64 bytes from 10.0.100.10: icmp_seq=

1 ttl=255 time=1.06 ms
64 bytes from 10.0.100.10: icmp_seq=2 ttl=255 time=0.927 ms
64 bytes from 10.0.100.10: icmp_seq=3 ttl=255 time=1.00 ms
64 bytes from 10.0.100.10: icmp_seq=4 ttl=255 time=0.906 ms
64 bytes from 10.0.100.10: icmp_seq=5 ttl=255 time=1.03 ms
64 bytes from 10.0.100.10: icmp_seq=6 ttl=255 time=1.04 ms
64 bytes from 10.0.100.10: icmp_seq=7 ttl=255 time=1.18 ms
64 bytes from 10.0.100.10: icmp_seq=8 ttl=255 time=1.08 ms
64 bytes from 10.0.100.10: icmp_seq=9 ttl=255 time=1.37 ms
64 bytes from 10.0.100.10: icmp_seq=10 ttl=255 time=1.19 ms
64 bytes from 10.0.100.10: icmp_seq=11 ttl=255 time=0.993 ms
64 bytes from 10.0.100.10: icmp_seq=12 ttl=255 time=1.06 ms
64 bytes from 10.0.100.10: icmp_seq=13 ttl=255 time=1.12 ms
64 bytes from 10.0.100.10: icmp_seq=14 ttl=255 time=0.989 ms
64 bytes from 10.0.100.10: icmp_seq=15 ttl=255 time=0.951 ms
64 bytes from 10.0.100.10: icmp_seq=16 ttl=255 time=0.749 ms
64 bytes from 10.0.100.10: icmp_seq=17 ttl=255 time=0.944 ms
64 bytes from 10.0.100.10: icmp_seq=18 ttl=255 time=1.01 ms
64 bytes from 10.0.100.10: icmp_seq=19 ttl=255 time=1.15 ms
64 bytes from 10.0.100.10: icmp_seq=20 ttl=255 time=1.04 ms
64 bytes from 10.0.100.10: icmp_seq=21 ttl=255 time=1.04 ms
64 bytes from 10.0.100.10: icmp_seq=22 ttl=255 time=1.05 ms
64 bytes from 10.0.100.10: icmp_seq=23 ttl=255 time=0.920 ms
64 bytes from 10.0.100.10: icmp_seq=24 ttl=255 time=0.862 ms
64 bytes from 10.0.100.10: icmp_seq=25 ttl=255 time=0.998 ms
64 bytes from 10.0.100.10: icmp_seq=26 ttl=255 time=0.932 ms
64 bytes from 10.0.100.10: icmp_seq=27 ttl=255 time=0.926 ms
64 bytes from 10.0.100.10: icmp_seq=28 ttl=255 time=1.16 ms
64 bytes from 10.0.100.10: icmp_seq=29 ttl=255 time=1.03 ms
64 bytes from 10.0.100.10: icmp_seq=30 ttl=255 time=3.64 ms

64 bytes from 10.0.100.10: icmp_seq=56 ttl=255 time=4.22 ms
64 bytes from 10.0.100.10: icmp_seq=57 ttl=255 time=1.03 ms
64 bytes from 10.0.100.10: icmp_seq=58 ttl=255 time=1.34 ms
64 bytes from 10.0.100.10: icmp_seq=59 ttl=255 time=0.797 ms
^C
--- 10.0.100.10 ping statistics ---
59 packets transmitted, 34 received, 42% packet loss, time 58085ms
rtt min/avg/max/mdev = 0.749/1.200/4.229/0.701 ms
localadmin@qa1:~/devstack$

Tags: csr n1kv
Henry Gessau (gessau)
tags: added: csr
removed: cisco
description: updated
Revision history for this message
Hareesh Puthalath (hareesh-puthalath) wrote :

I verified this behavior in my test bed.
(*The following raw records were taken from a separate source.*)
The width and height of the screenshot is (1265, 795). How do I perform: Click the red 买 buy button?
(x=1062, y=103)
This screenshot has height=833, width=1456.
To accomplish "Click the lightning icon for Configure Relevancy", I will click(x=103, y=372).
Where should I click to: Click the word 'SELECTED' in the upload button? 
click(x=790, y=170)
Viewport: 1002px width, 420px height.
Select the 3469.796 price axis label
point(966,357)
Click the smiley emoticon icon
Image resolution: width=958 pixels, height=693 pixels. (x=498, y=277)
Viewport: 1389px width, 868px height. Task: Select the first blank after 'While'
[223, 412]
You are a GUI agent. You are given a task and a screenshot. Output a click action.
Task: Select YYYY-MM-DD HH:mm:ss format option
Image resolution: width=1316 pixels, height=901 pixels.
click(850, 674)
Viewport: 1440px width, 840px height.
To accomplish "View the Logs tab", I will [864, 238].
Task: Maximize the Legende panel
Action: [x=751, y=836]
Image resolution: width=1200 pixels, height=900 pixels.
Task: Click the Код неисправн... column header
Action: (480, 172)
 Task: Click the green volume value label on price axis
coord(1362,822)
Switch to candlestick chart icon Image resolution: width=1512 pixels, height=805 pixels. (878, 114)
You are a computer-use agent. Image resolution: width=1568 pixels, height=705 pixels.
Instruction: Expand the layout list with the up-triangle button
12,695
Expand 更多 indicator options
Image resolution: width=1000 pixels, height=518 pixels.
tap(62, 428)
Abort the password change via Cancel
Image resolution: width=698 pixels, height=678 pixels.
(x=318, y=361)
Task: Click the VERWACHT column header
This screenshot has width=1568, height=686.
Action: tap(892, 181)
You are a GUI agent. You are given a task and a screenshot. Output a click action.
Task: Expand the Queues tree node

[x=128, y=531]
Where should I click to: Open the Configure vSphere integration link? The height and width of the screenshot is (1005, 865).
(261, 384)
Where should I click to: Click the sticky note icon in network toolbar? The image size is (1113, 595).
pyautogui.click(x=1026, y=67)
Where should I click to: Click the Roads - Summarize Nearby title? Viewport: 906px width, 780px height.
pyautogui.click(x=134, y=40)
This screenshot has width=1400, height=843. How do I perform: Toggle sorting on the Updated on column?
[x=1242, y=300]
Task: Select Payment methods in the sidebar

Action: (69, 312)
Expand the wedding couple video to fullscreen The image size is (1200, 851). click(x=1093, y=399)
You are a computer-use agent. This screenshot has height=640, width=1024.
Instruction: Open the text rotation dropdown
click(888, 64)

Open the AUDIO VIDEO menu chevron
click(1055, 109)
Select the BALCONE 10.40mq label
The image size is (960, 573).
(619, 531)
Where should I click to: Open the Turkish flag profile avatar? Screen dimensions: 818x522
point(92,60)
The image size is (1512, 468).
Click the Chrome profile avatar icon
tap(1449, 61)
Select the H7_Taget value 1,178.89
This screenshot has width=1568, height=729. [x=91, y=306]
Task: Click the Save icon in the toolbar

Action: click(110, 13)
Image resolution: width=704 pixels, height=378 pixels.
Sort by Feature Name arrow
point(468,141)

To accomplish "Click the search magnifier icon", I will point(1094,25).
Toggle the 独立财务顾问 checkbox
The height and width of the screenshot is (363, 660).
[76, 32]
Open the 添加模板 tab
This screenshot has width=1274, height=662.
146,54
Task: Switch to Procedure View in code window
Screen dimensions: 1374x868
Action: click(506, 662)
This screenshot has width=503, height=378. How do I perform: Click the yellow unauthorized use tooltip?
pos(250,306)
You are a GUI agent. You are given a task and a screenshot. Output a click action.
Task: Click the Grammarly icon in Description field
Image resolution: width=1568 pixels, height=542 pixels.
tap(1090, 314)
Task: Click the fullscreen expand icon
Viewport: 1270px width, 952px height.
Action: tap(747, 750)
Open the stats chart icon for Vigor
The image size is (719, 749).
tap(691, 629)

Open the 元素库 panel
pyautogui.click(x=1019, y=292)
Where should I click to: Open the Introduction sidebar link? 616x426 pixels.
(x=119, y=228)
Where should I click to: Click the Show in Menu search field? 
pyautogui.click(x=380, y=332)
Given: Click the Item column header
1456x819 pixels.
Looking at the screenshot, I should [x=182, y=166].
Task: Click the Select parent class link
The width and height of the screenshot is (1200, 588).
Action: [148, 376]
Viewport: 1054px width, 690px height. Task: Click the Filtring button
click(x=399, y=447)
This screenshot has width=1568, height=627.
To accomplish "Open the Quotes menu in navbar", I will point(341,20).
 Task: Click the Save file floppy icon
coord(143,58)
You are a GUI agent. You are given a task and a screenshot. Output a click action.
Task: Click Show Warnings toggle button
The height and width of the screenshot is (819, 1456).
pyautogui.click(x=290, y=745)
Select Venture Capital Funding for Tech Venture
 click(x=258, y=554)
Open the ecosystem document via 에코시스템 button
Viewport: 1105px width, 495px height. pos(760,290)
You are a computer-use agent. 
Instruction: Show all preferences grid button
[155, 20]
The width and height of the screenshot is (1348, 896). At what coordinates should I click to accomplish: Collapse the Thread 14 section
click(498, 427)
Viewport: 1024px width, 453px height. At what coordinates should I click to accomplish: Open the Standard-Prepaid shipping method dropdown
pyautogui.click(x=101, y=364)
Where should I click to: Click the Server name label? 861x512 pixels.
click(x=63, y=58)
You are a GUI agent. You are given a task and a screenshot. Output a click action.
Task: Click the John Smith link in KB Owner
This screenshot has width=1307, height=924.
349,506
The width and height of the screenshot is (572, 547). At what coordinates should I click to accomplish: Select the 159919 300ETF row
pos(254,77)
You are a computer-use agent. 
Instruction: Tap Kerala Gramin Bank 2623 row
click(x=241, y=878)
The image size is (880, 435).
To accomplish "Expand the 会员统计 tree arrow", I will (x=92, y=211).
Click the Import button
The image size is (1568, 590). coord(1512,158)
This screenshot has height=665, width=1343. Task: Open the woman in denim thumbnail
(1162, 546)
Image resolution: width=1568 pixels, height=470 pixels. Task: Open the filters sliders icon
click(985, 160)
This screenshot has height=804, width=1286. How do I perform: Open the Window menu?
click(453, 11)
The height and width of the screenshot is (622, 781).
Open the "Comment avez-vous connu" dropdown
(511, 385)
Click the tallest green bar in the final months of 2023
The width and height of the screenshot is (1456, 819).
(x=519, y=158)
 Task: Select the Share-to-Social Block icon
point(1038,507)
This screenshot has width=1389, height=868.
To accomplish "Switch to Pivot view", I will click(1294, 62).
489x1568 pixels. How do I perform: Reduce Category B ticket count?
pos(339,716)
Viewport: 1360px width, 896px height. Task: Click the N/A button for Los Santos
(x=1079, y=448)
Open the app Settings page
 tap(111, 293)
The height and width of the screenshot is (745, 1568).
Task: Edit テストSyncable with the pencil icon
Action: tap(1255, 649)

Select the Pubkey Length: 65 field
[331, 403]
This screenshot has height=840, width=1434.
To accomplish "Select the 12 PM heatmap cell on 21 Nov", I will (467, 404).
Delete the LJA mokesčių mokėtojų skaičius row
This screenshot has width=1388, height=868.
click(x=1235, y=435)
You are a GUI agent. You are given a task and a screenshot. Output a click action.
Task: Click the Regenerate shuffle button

Communication is indeed lost to the CSR mgmt network when a new tenant network is created or deleted. Step 3 : Immediately attach the network to the router (CSR) is not needed.
Pings to the CSR mgmt interface stops at step 2: network create itself

This network (created) has no relation to the mgmt network. It is a tenant network.
Also this happens when the tenant network that was created earlier is deleted.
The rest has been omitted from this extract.